─── Wybrany fragment

Edward z trzeciego sezonu “Sanatorium miłości” w rozmowie z “Rewią” wspomina, że próbował szczęścia u wszystkich sześciu kuracjuszek, ale żadna go nie chciała. – Mnie potrzeba jednak drugiej osoby, bo życie bez miłości jest puste – wyznał emerytowany milicjant z wsi pod Toruniem. Rozwodnik i ojciec dorosłych córek.
Żona zostawiła go w 2004 r. bez słowa wyjaśnienia. Wybrała kolegę Edwarda. On sam w rodzinnym Czernikowie miłości już nie znalazł. Wielu mieszkańców wsi wciąż ma mu za złe mundurową przeszłość.
– To nie moja wina, że za wcześnie się urodziłem i nosiłem milicyjny mundur. Pretensje zgłaszajcie do nieżyjących moich rodziców – tłumaczył w tygodniku Edward, który chciał zostać strażakiem.

──────
─── Udostępnione dane

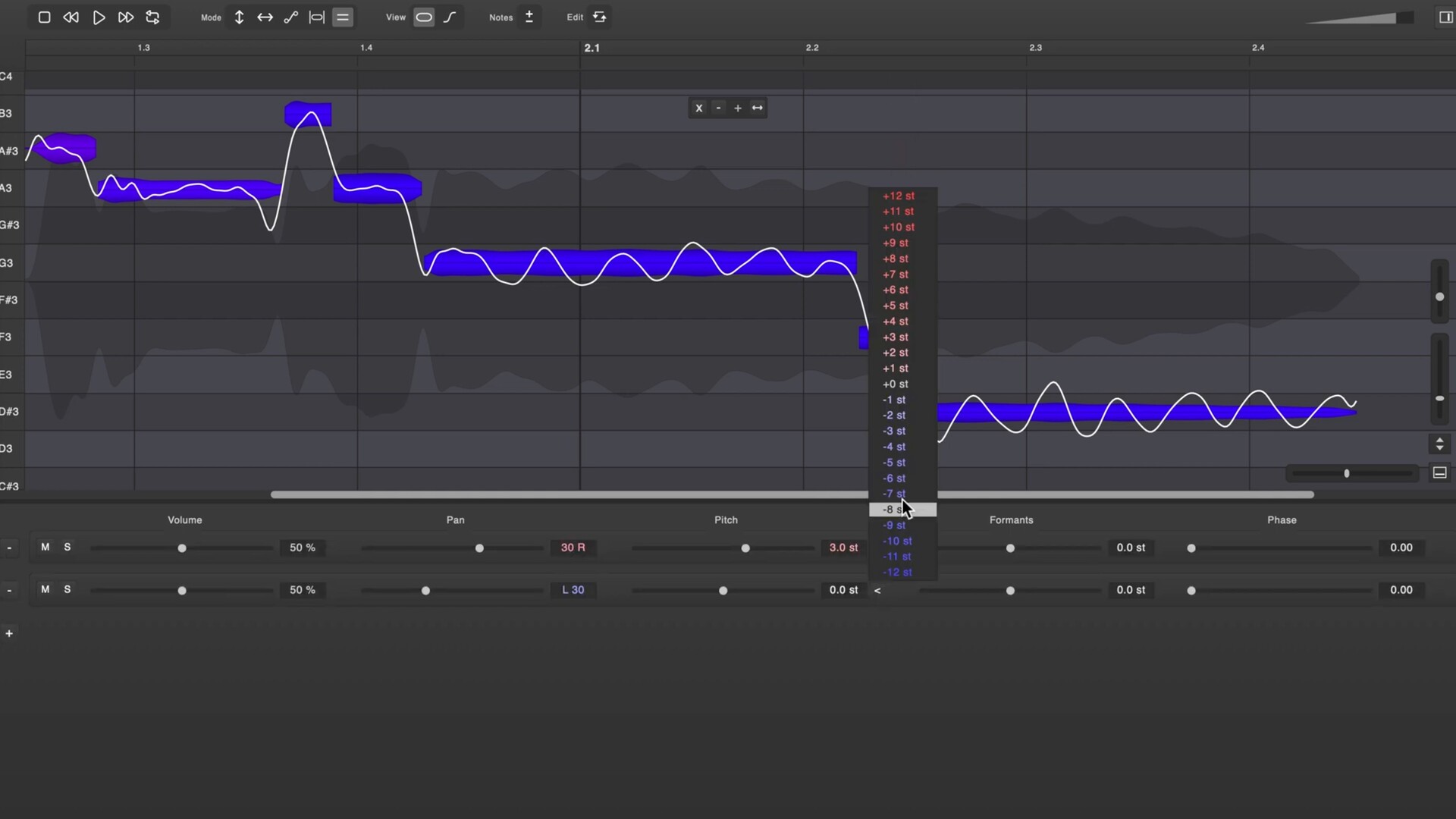The image size is (1456, 819).
Task: Click the X button in the floating note toolbar
Action: (x=698, y=108)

──────

■ **Szczegóły zadania**: Zastąp „kolegę” słowem „przyjaciela” i przepisz tekst o Edwardzie, zaczynając od „Żona zostawiła go” i kończąc na „złe mundurową przeszłość.”. Dane nie są potrzebne do wykonania zadania.

■ **Rozwiązanie zadania**:
Żona zostawiła go w 2004 r. bez słowa wyjaśnienia. Wybrała przyjaciela Edwarda. On sam w rodzinnym Czernikowie miłości już nie znalazł. Wielu mieszkańców wsi wciąż ma mu za złe mundurową przeszłość.